Your answer must be an exact repeat of the lines from the one containing "Open the Devices icon in sidebar" through the last line of the records, both included, with no pictures.
++++++
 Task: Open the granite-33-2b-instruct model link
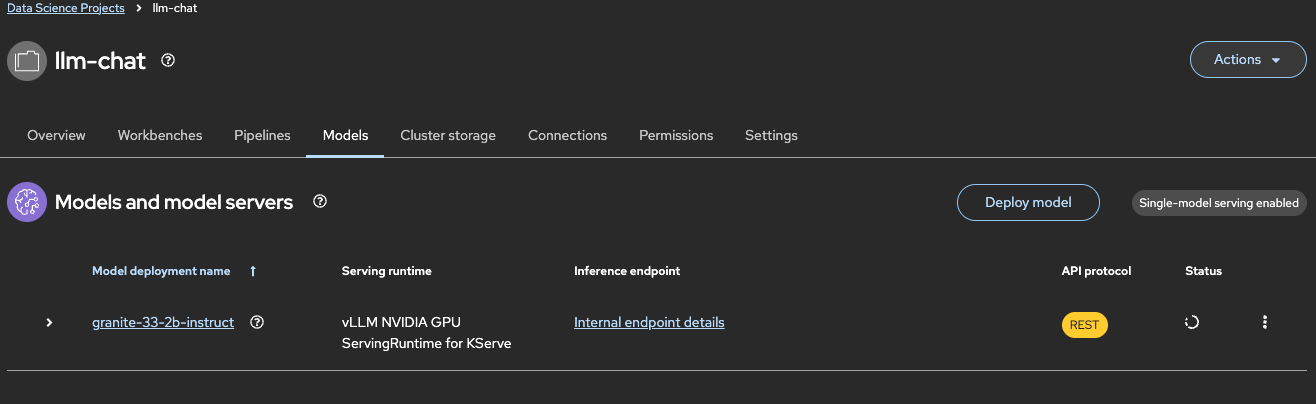[163, 322]
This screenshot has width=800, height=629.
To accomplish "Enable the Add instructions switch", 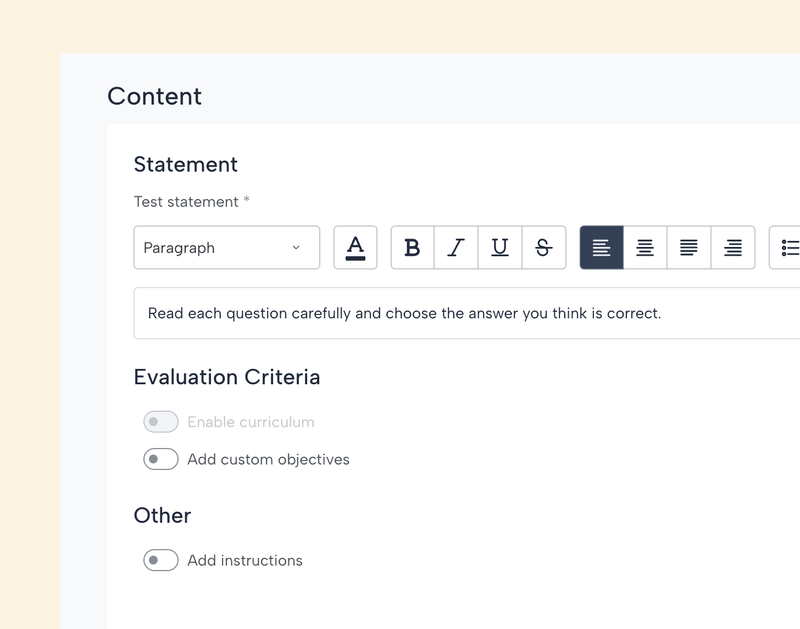I will pyautogui.click(x=161, y=561).
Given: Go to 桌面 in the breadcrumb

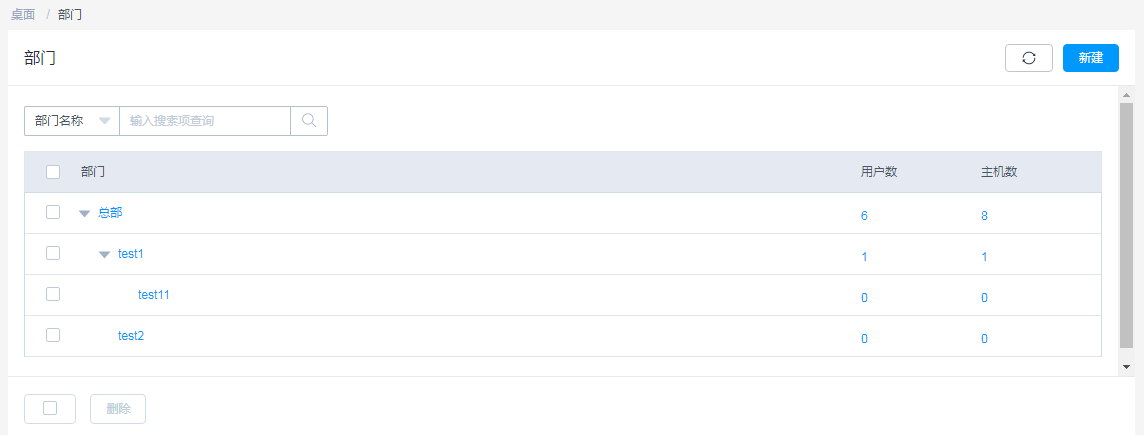Looking at the screenshot, I should pos(23,15).
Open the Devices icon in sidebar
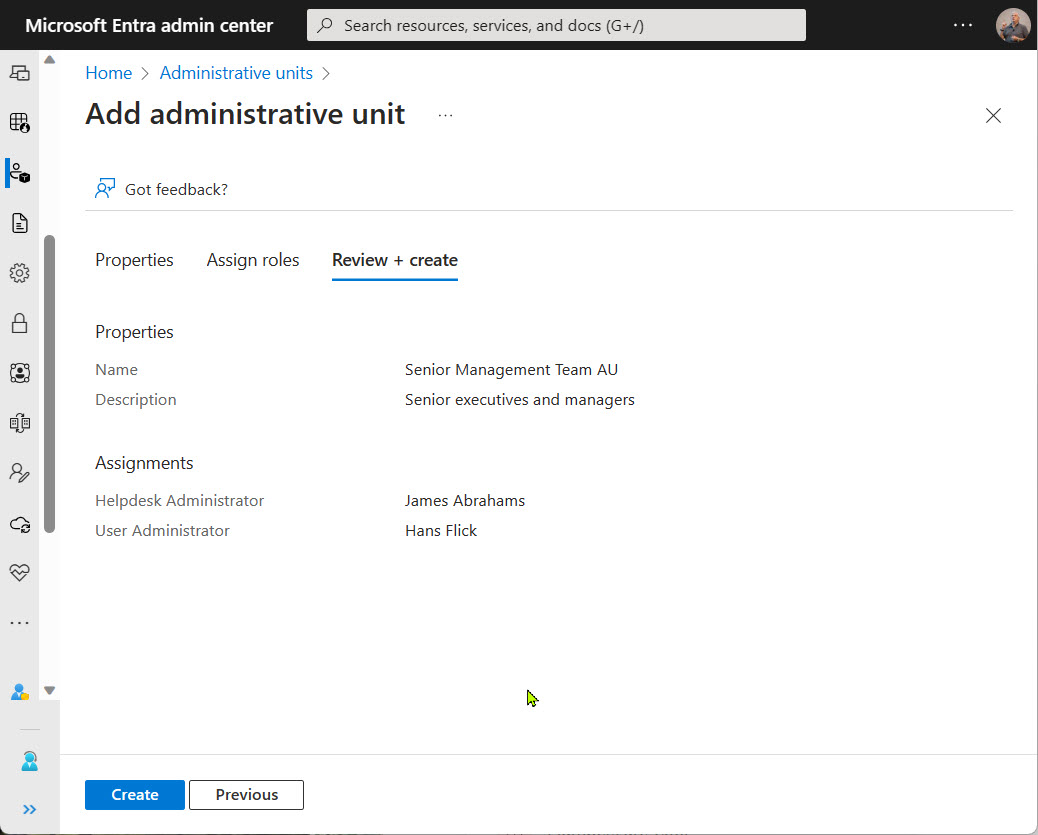Screen dimensions: 1038x835 [x=19, y=73]
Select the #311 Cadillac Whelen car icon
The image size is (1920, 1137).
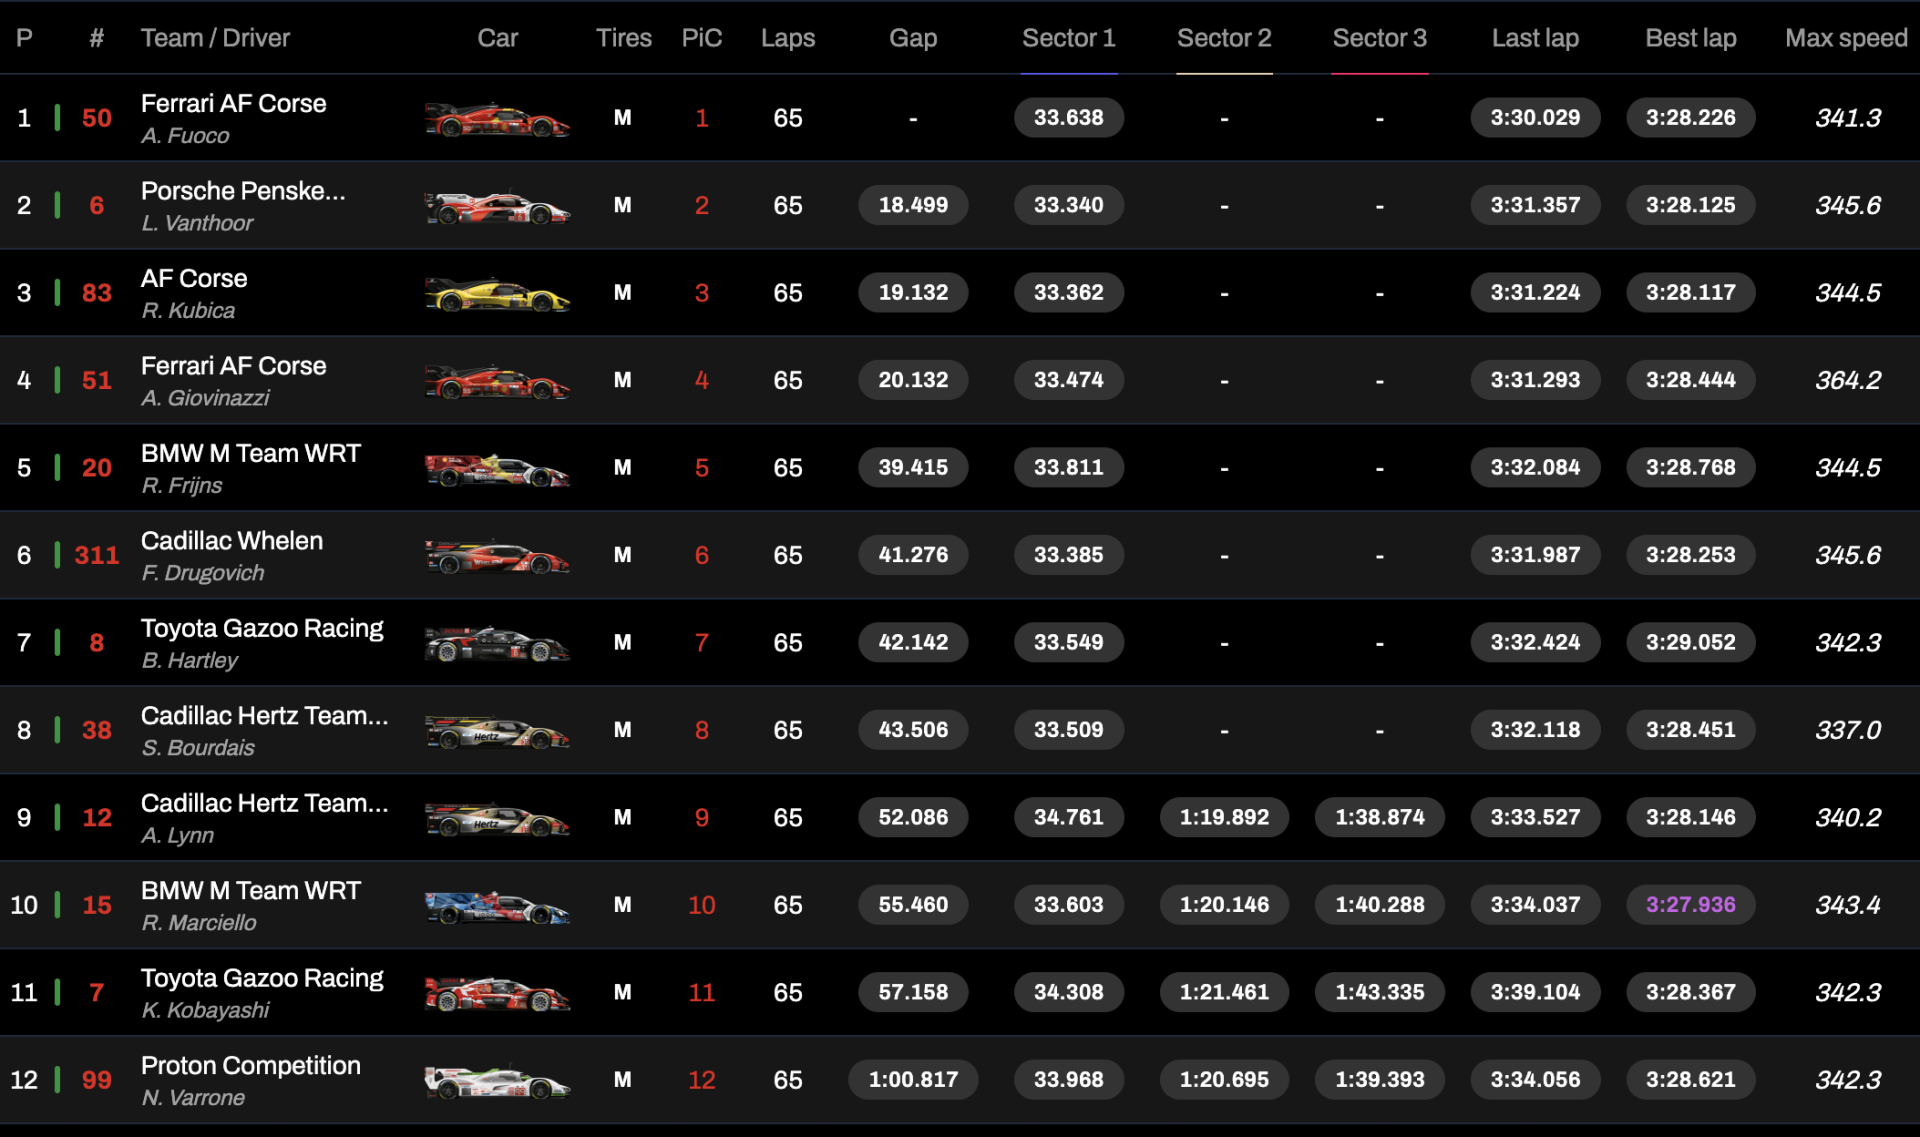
++++++
TASK OUTPUT:
Open the Devices icon in sidebar
Screen dimensions: 1038x835 [x=19, y=73]
Select the #311 Cadillac Whelen car icon
The image size is (1920, 1137).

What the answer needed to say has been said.